Teaching the Dharma — The Spiritual Genius Rejects Stinginess

The spiritual genius walks through the worlds with an ease born of inner abundance.
He has long since discovered that life, body, fortune, and all the ornaments of existence—though difficult to acquire—are as perishable as mist.
Because he sees their nature clearly, he can release them without hesitation to those who suffer, giving strength, time, protection, even his very life as one might give a passing traveler a drink of water.
This generosity is not a performance; it is the natural overflow of a mind no longer chained by fear or possession.
And if such a being can relinquish even his own life with calm abandon,
what need is there to question whether he will share the Dharma?

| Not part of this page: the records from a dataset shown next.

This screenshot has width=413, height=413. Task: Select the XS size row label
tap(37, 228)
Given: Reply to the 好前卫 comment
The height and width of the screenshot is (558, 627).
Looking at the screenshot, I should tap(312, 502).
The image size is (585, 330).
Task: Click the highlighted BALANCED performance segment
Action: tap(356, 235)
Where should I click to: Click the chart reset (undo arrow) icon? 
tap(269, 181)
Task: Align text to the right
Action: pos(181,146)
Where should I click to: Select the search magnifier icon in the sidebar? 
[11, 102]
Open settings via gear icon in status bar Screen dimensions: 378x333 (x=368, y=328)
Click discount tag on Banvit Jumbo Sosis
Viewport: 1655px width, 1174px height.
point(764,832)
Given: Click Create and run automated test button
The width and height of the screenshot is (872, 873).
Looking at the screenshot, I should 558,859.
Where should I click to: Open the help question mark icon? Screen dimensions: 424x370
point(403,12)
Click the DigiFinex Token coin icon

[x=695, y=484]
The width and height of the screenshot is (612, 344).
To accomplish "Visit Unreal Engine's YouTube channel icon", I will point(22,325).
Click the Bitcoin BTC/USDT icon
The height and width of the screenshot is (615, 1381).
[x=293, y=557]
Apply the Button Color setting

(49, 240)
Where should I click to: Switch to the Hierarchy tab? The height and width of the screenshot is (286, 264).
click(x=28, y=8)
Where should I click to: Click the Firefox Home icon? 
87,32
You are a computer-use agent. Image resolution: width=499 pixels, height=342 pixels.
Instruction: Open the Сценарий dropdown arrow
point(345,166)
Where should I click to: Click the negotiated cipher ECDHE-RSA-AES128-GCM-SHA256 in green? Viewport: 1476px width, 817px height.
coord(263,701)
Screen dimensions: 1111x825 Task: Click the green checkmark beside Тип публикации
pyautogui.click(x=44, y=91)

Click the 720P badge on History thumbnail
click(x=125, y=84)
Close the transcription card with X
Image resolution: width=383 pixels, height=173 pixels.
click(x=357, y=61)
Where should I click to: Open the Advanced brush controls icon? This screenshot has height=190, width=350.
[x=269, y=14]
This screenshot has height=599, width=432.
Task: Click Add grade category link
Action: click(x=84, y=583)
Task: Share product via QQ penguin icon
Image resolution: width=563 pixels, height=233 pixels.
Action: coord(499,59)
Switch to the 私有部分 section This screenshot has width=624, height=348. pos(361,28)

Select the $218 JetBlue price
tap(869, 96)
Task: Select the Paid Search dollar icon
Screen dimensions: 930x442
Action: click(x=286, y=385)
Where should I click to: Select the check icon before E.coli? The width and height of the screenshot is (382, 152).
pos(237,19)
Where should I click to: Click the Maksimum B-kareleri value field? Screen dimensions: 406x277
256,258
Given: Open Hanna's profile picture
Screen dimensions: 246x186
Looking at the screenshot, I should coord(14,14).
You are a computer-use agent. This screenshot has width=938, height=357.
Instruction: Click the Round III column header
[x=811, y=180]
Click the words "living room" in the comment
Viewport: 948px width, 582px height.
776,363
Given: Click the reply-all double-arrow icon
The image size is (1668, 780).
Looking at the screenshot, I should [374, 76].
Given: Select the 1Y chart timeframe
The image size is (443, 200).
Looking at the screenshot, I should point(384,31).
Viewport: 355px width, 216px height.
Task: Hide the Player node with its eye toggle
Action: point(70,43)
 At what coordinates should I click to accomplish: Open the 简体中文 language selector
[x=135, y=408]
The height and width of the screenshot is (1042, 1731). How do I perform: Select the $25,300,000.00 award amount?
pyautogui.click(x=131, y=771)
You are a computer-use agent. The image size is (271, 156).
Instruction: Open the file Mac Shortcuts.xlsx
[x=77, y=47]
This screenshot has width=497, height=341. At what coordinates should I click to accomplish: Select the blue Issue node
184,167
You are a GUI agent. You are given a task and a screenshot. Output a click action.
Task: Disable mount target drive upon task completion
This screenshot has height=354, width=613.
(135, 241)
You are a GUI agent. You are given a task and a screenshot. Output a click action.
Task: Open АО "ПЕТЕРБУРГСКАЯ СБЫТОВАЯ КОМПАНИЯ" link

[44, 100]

The Dharma is the one treasure not wrung from toil,
the one wealth that cannot diminish,
the one fire that grows only brighter the more hands it warms.
It is an inexhaustible inheritance, increasing precisely in the act of being given.
Thus the spiritual genius does not measure his words,
does not hide the medicine when he sees a wound,
does not look upon suffering and walk away with silence in his throat.
Where confusion veils a mind, he speaks.
Where sorrow has hardened a heart, he speaks.
Where a soul is drowning in its own impulses, he speaks.
Not for praise, not for authority, but because to withhold a liberating truth
would be an act of cruelty deeper than any visible harm.
The Dharma is to him what breathing is to the body:
effortless, necessary, and constant.
To offer it is not a task—
it is simply the movement of wisdom expressing itself through compassion.
And in this fearless generosity he reveals the secret known only to the truly awakened:
that real wealth is measured not by what one clings to,
but by what one can give without end.